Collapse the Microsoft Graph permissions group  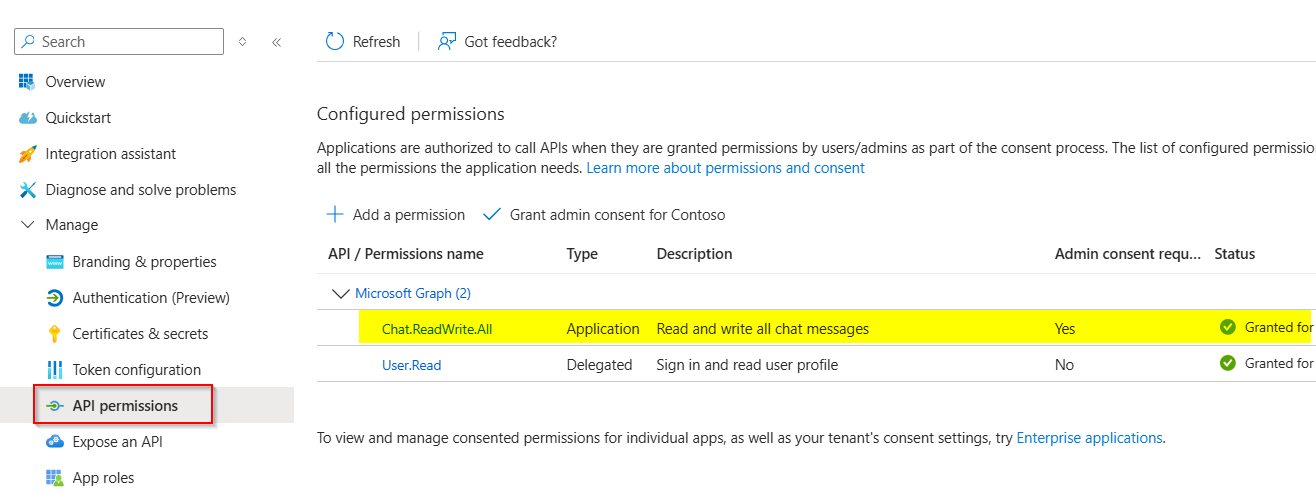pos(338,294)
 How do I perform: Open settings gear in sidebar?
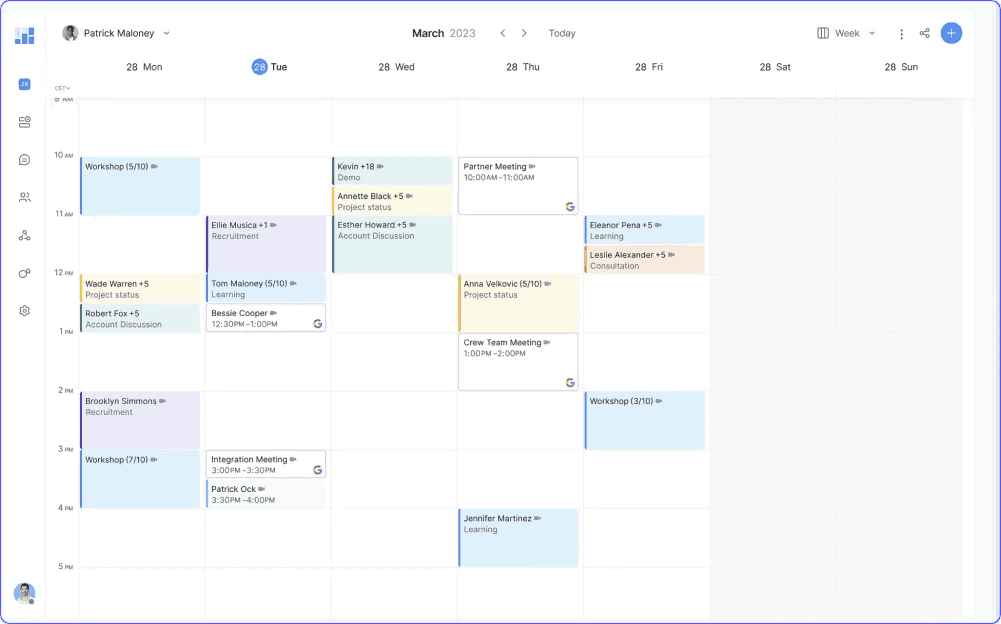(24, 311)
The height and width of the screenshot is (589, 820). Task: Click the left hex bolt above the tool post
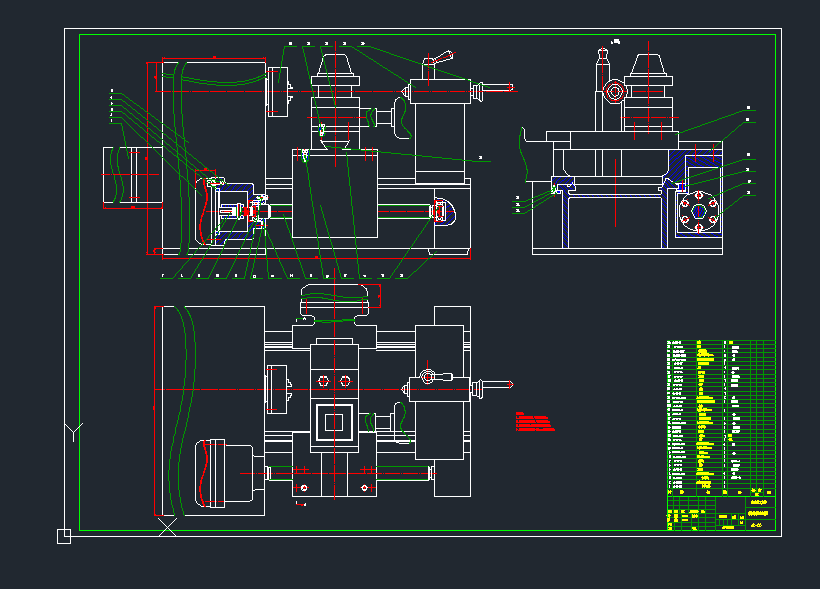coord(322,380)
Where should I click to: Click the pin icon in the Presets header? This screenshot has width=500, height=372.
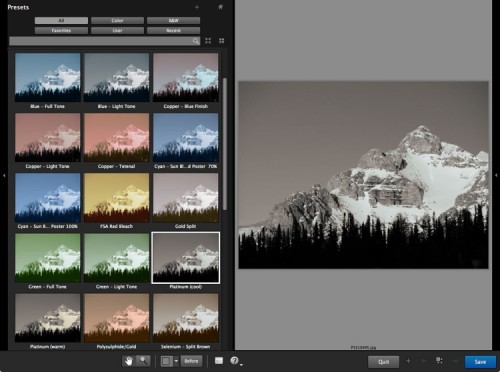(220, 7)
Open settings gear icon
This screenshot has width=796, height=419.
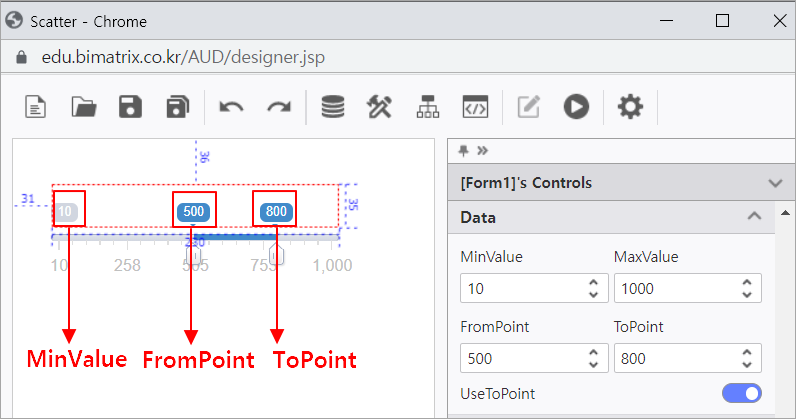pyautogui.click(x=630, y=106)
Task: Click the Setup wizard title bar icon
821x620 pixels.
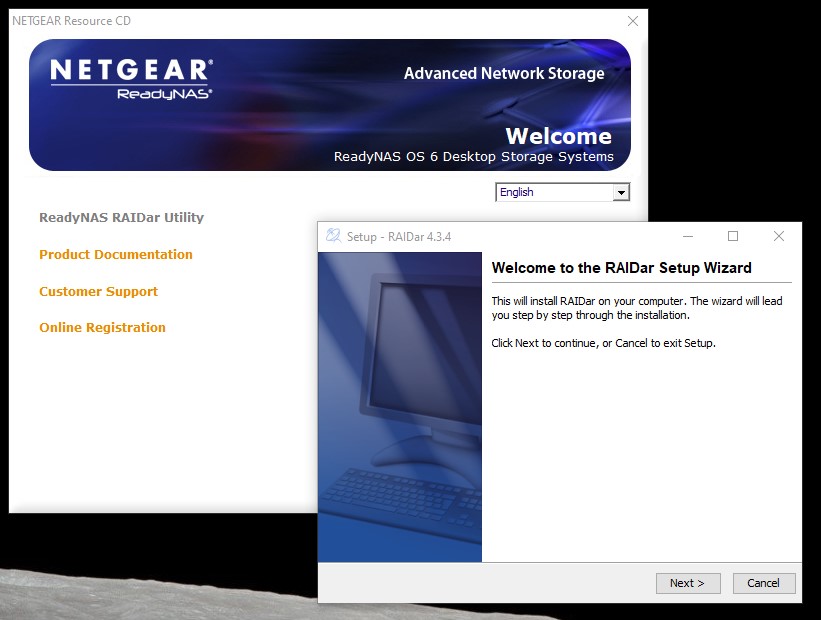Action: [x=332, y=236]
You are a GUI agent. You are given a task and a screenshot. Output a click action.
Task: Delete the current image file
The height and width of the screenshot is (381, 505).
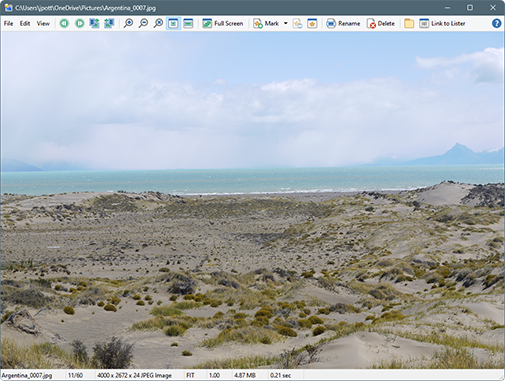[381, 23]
· · · ·
WHAT THE TASK REQUIRES: The required output consists only of the lines from the one containing "The height and width of the screenshot is (589, 820)." to the last line of the material, reproduced exactly, pictures excluded.

RESPONSE BELOW:
The height and width of the screenshot is (589, 820). Task: Click the left hex bolt above the tool post
coord(322,380)
Where should I click to: Click the pin icon in the Presets header? This screenshot has width=500, height=372.
(220, 7)
Open settings gear icon
This screenshot has width=796, height=419.
pyautogui.click(x=630, y=106)
Task: Click the Setup wizard title bar icon
821x620 pixels.
Action: [x=332, y=236]
You are a GUI agent. You are given a task and a screenshot. Output a click action.
Task: Delete the current image file
The height and width of the screenshot is (381, 505).
[381, 23]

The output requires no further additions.